[This is the first of two columns I've just submitted to the editor at the Community Press newspaper, for which I write a column. I hope you find it helpful.]
How do we help friends who are grieving?
Over the course of the years, I've learned some important basic lessons about this, both from personal experience and from my reading of the Bible.
If you have a friend who is grieving, whether over the death of a loved one, a divorce, a job loss, or a move that has taken them many miles from familiar faces and places, they can use your help. Fortunately, the principles I've discovered can be used in face-to-face conversations, over the telephone, and even, I have learned, in internet instant messaging. So, to help you help your grieving friend, here are three of those lessons I've learned. In my next column, I'll share four more such lessons.
First and most importantly, listen to your friend. Frequently, whether it's because of our own discomfort or a penchant for wanting to "fix things," we can go to our grieving friends and shower them with torrents of consoling words. But what grieving people most need is to be listened to. Their pain and grief need to be acknowledged.
In the Old Testament book of Job, a man is aggrieved when he loses first, all his sources of wealth and then, all of his children in a natural disaster. Three friends come to visit Job (pronounced with a long "o"). One scholar has pointed out that the friends do something very wise at first. They let Job "vent," allowing him to give full expression to his agony, his questions, his anger. Then, they make a mistake: They open their mouths. My biggest mistakes in life and in trying to help hurting people, have never come from listening. They've always come from talking.

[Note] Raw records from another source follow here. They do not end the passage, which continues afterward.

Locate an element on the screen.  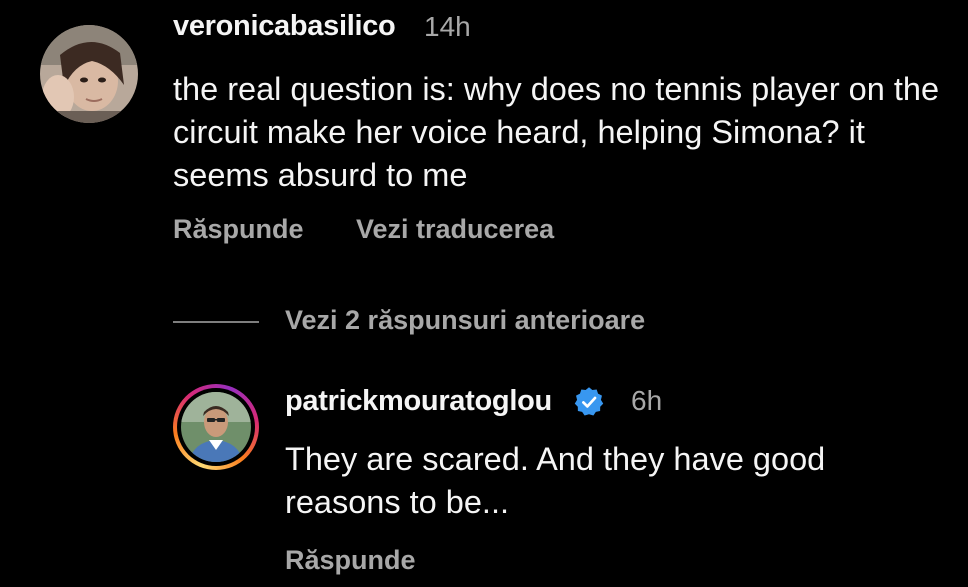
reply-timestamp: 6h is located at coordinates (647, 400).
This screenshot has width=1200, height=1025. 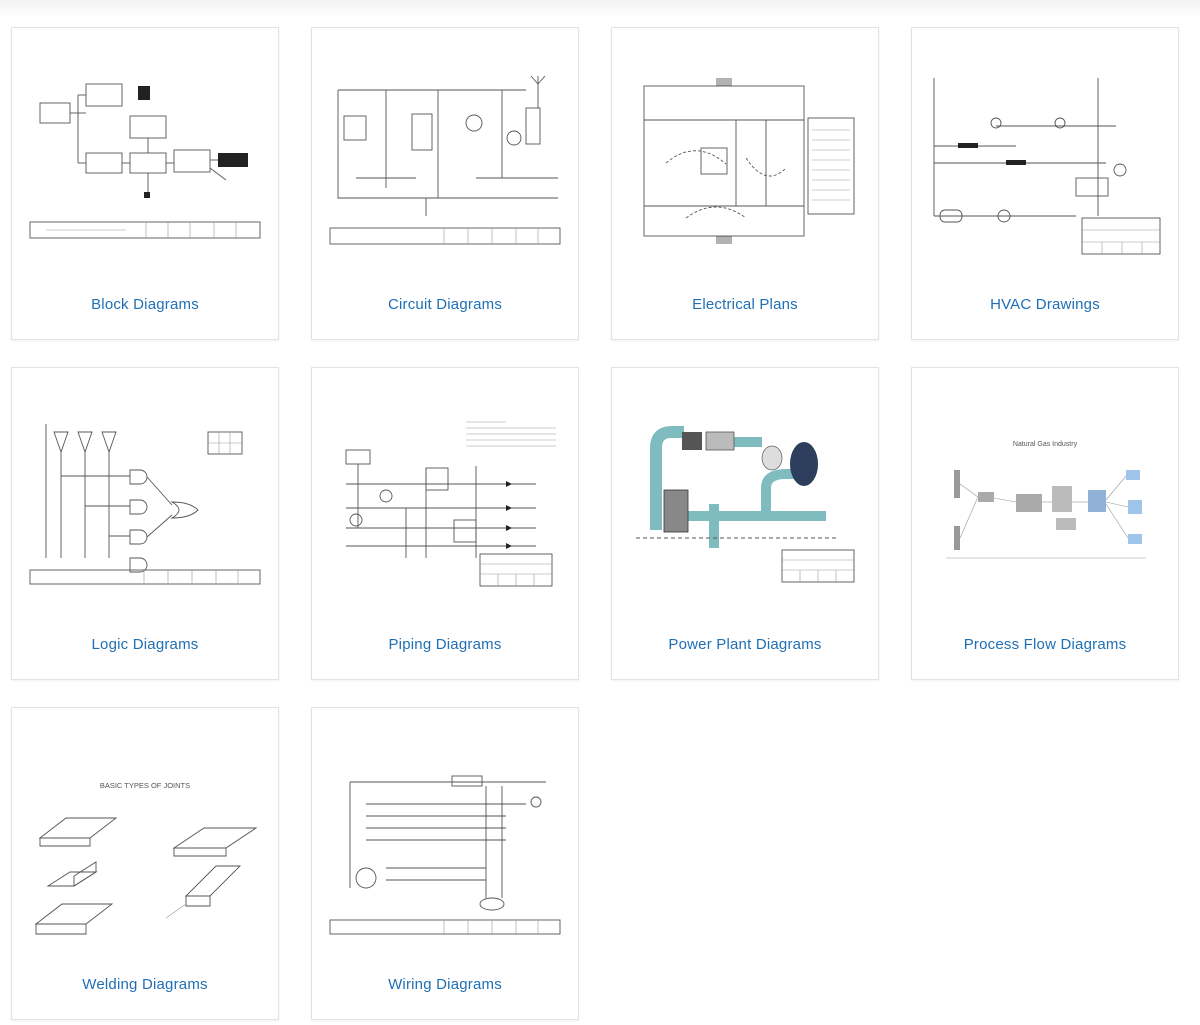 I want to click on card-label: Power Plant Diagrams, so click(x=745, y=644).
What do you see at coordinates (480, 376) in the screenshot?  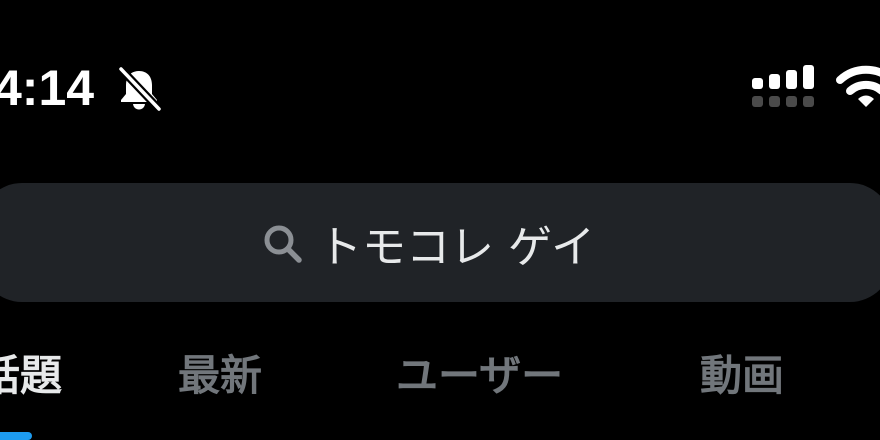 I see `tab-users: ユーザー` at bounding box center [480, 376].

Second, don't try to talk people out of their grief. Grief is something which, over time, follows a more or less natural course. Sometimes more time and sometimes less is required. It depends on the person, their level of faith, and their particular grief. You can't truncate grief with words.
Some people think that they need to give the aggrieved person a "pep talk." But such talks are really designed more to make the talker feel they've done a good turn than to do any real good for anyone else. A woman's husband died. At the funeral home viewing, a man decided to "cheer her up." He said, "I know you feel bad now. But you'll get over it. My wife died. But I immediately went out and found another wife. You can find another husband." That's a true story and it's truly awful.

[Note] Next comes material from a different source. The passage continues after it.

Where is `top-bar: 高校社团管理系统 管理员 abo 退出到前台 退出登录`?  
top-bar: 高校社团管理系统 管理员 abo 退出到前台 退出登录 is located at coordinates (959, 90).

Thirdly, don't try to explain what you don't understand. When people grieve over their losses, they wonder, as all of us do, why this has happened. The person who wants to help the friend who is asking this question must resist the temptation to answer it. In all honesty, your friend doesn't want to have a rational explanation anyway. They simply want to be able to say, "This isn't fair!"
And it isn't fair. Life often isn't fair. At the end of Job's forty-two chapters, we're left with this answer to the question of why grief befalls us: We live in a world where bad things happen. In the New Testament, Jesus tells us that bad things rain on the good and the evil alike. Why that is so, no one living on this planet is wise enough to say. Only God knows the answer to the question of why and you don't need to play God by pretending to have that answer.
I'll present the other basic lessons I've learned for helping your grieving friends in my next column.